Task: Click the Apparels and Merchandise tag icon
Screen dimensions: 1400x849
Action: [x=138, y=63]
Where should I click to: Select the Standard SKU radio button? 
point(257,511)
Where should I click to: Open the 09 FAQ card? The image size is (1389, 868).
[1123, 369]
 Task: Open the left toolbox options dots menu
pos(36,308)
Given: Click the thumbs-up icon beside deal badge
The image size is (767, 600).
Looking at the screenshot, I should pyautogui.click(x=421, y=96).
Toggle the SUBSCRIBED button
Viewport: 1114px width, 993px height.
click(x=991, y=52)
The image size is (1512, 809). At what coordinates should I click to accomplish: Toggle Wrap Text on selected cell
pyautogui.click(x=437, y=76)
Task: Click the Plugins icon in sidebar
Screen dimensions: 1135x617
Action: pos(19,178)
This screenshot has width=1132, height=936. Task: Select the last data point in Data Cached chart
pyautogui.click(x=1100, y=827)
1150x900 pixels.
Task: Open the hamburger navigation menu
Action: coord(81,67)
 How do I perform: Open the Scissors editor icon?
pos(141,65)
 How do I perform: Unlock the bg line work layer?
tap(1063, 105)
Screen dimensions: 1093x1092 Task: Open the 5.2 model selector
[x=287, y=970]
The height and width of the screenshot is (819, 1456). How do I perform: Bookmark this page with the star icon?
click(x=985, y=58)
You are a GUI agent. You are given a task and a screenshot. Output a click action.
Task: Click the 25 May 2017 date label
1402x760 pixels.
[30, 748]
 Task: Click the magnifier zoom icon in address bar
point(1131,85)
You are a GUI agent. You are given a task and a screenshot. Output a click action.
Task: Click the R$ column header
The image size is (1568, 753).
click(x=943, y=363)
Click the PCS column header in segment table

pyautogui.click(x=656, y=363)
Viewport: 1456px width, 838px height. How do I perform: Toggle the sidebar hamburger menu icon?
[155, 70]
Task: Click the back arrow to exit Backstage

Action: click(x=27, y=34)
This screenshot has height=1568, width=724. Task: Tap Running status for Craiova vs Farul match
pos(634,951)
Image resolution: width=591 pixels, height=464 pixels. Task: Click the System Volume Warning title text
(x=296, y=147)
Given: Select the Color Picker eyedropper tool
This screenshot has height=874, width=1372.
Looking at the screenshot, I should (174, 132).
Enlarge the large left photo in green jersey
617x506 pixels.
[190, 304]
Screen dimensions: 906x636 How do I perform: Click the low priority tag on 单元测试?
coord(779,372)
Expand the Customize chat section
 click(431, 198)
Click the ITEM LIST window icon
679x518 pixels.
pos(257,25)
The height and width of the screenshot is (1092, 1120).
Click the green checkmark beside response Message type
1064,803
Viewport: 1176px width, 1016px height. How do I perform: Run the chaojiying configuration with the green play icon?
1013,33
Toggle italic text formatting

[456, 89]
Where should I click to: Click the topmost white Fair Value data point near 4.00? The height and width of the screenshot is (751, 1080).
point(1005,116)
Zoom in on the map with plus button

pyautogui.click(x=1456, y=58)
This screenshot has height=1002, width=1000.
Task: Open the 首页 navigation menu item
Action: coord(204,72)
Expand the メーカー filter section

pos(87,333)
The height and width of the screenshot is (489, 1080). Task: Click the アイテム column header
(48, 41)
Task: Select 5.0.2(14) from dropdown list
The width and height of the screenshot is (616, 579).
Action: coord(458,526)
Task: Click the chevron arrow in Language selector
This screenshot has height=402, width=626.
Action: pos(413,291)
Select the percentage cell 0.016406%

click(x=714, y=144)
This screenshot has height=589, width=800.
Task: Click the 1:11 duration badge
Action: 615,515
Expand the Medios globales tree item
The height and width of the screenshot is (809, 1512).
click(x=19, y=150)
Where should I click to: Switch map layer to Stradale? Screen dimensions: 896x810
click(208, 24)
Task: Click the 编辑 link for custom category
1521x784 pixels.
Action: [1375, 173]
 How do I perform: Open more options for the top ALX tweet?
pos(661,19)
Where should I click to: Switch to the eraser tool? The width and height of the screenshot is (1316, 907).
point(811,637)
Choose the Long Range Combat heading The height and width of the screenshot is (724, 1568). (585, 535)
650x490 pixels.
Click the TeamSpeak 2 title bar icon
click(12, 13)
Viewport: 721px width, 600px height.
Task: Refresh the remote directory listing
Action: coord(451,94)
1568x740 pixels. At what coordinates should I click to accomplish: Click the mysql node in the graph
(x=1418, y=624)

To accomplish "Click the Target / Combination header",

**Directions**
Transcribe the data in full, keeping every character.

**Reply**
Task: Click the Apparels and Merchandise tag icon
Screen dimensions: 1400x849
Action: [x=138, y=63]
Where should I click to: Select the Standard SKU radio button? 
point(257,511)
Where should I click to: Open the 09 FAQ card? The image size is (1389, 868).
[1123, 369]
 Task: Open the left toolbox options dots menu
pos(36,308)
Given: Click the thumbs-up icon beside deal badge
The image size is (767, 600).
Looking at the screenshot, I should pyautogui.click(x=421, y=96).
Toggle the SUBSCRIBED button
Viewport: 1114px width, 993px height.
click(x=991, y=52)
The image size is (1512, 809). At what coordinates should I click to accomplish: Toggle Wrap Text on selected cell
pyautogui.click(x=437, y=76)
Task: Click the Plugins icon in sidebar
Screen dimensions: 1135x617
Action: pos(19,178)
This screenshot has width=1132, height=936. Task: Select the last data point in Data Cached chart
pyautogui.click(x=1100, y=827)
1150x900 pixels.
Task: Open the hamburger navigation menu
Action: coord(81,67)
 How do I perform: Open the Scissors editor icon?
pos(141,65)
 How do I perform: Unlock the bg line work layer?
tap(1063, 105)
Screen dimensions: 1093x1092 Task: Open the 5.2 model selector
[x=287, y=970]
The height and width of the screenshot is (819, 1456). How do I perform: Bookmark this page with the star icon?
click(x=985, y=58)
You are a GUI agent. You are given a task and a screenshot. Output a click action.
Task: Click the 25 May 2017 date label
1402x760 pixels.
[30, 748]
 Task: Click the magnifier zoom icon in address bar
point(1131,85)
You are a GUI agent. You are given a task and a screenshot. Output a click action.
Task: Click the R$ column header
The image size is (1568, 753).
click(x=943, y=363)
Click the PCS column header in segment table

pyautogui.click(x=656, y=363)
Viewport: 1456px width, 838px height. How do I perform: Toggle the sidebar hamburger menu icon?
[155, 70]
Task: Click the back arrow to exit Backstage

Action: click(x=27, y=34)
This screenshot has height=1568, width=724. Task: Tap Running status for Craiova vs Farul match
pos(634,951)
Image resolution: width=591 pixels, height=464 pixels. Task: Click the System Volume Warning title text
(x=296, y=147)
Given: Select the Color Picker eyedropper tool
This screenshot has height=874, width=1372.
Looking at the screenshot, I should (174, 132).
Enlarge the large left photo in green jersey
617x506 pixels.
[190, 304]
Screen dimensions: 906x636 How do I perform: Click the low priority tag on 单元测试?
coord(779,372)
Expand the Customize chat section
 click(431, 198)
Click the ITEM LIST window icon
679x518 pixels.
pos(257,25)
The height and width of the screenshot is (1092, 1120).
Click the green checkmark beside response Message type
1064,803
Viewport: 1176px width, 1016px height. How do I perform: Run the chaojiying configuration with the green play icon?
1013,33
Toggle italic text formatting

[456, 89]
Where should I click to: Click the topmost white Fair Value data point near 4.00? The height and width of the screenshot is (751, 1080).
point(1005,116)
Zoom in on the map with plus button

pyautogui.click(x=1456, y=58)
This screenshot has height=1002, width=1000.
Task: Open the 首页 navigation menu item
Action: coord(204,72)
Expand the メーカー filter section

pos(87,333)
The height and width of the screenshot is (489, 1080). Task: Click the アイテム column header
(48, 41)
Task: Select 5.0.2(14) from dropdown list
The width and height of the screenshot is (616, 579).
Action: coord(458,526)
Task: Click the chevron arrow in Language selector
This screenshot has height=402, width=626.
Action: pos(413,291)
Select the percentage cell 0.016406%

click(x=714, y=144)
This screenshot has height=589, width=800.
Task: Click the 1:11 duration badge
Action: 615,515
Expand the Medios globales tree item
The height and width of the screenshot is (809, 1512).
click(x=19, y=150)
Where should I click to: Switch map layer to Stradale? Screen dimensions: 896x810
click(208, 24)
Task: Click the 编辑 link for custom category
1521x784 pixels.
Action: [1375, 173]
 How do I perform: Open more options for the top ALX tweet?
pos(661,19)
Where should I click to: Switch to the eraser tool? The width and height of the screenshot is (1316, 907).
point(811,637)
Choose the Long Range Combat heading The height and width of the screenshot is (724, 1568). (585, 535)
650x490 pixels.
Click the TeamSpeak 2 title bar icon
click(12, 13)
Viewport: 721px width, 600px height.
Task: Refresh the remote directory listing
Action: coord(451,94)
1568x740 pixels. At what coordinates should I click to accomplish: Click the mysql node in the graph
(x=1418, y=624)

To accomplish "Click the Target / Combination header",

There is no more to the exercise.